Photo by Amelia Holowaty Krales / The Verge

A California judge is allowing a lawsuit against Visa to proceed, saying the company plausibly knew that porn site operator MindGeek was making money by selling sexual videos of children. The ruling was issued last week by Judge Cormac Carney in Serena Fleites v. MindGeek et al. Visa monetized MindGeek child porn because it continued to offer payment processing services to the major tube site Pornhub despite knowing the site had failed to moderate videos of children.

The lawsuit claims that MindGeek, Visa, and others violated a number of laws. A young teenager was featured in a sexually explicit video that was put on PornHub. Despite being notified that the video was illegal, PornHub did not take it down for weeks. The New York Times reported that PornHub had allowed illegal videos despite knowing it was hosting child sexual abuse material.

“Visa lent to MindGeek a much-needed tool ... with the alleged knowledge that there was a wealth of monetized child porn”

"Visa lent to MindGeek a much needed tool, its payment network, with the alleged knowledge that there was a wealth of monetized child porn on MindGeek's websites." The ruling suggests that Visa could have pressured MindGeek to moderate its content more carefully after The New York Times published a story on PornHub. The order says thatVisa is not being asked to police the billions of individual transactions it processes each year. It is being asked to stop giving the tool that a criminal entity uses to commit their crimes.

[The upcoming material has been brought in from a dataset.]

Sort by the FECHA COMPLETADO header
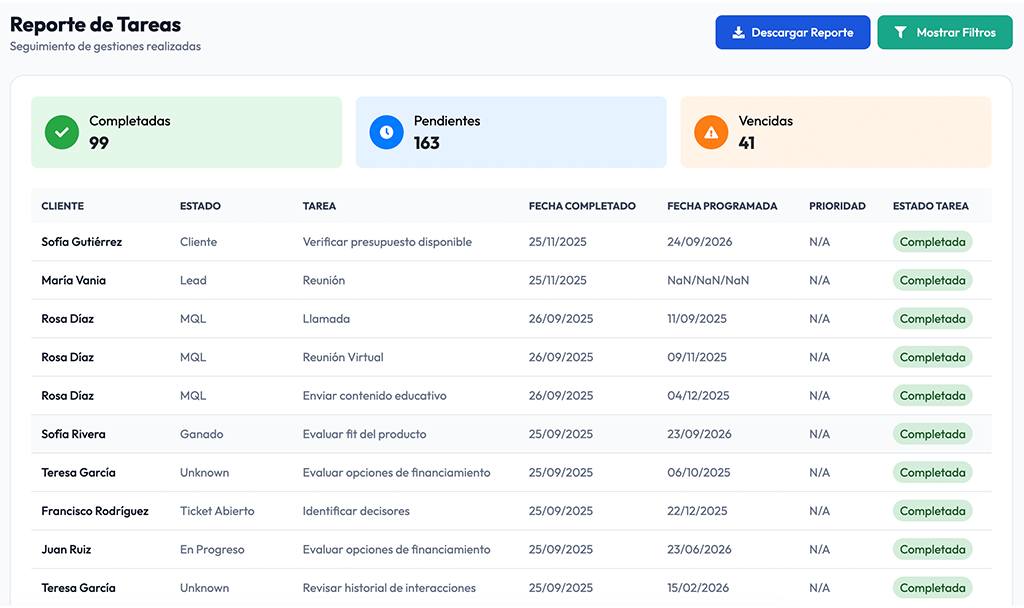This screenshot has height=608, width=1024. click(584, 206)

The ruling tries to distinguish Visa from other companies that work with PornHub and MindGeek. It says that if you let Pornhub links appear in search results, you wouldn't necessarily be held liable. The tool used by MindGeek to benefit from child porn was provided by Visa. It wouldn't have provided a tool through which the crime is completed, unlike Visa, even if it knew that its search engine was being used to drive traffic to a website teeming with child porn.

Visa said in a statement that it would not tolerate the use of its network for illegal activity, but that it still believed that it was an improper defendant in the case. The case hasn't yet been argued on its merits, only on the theory that Visa could be held responsible if the allegations are true.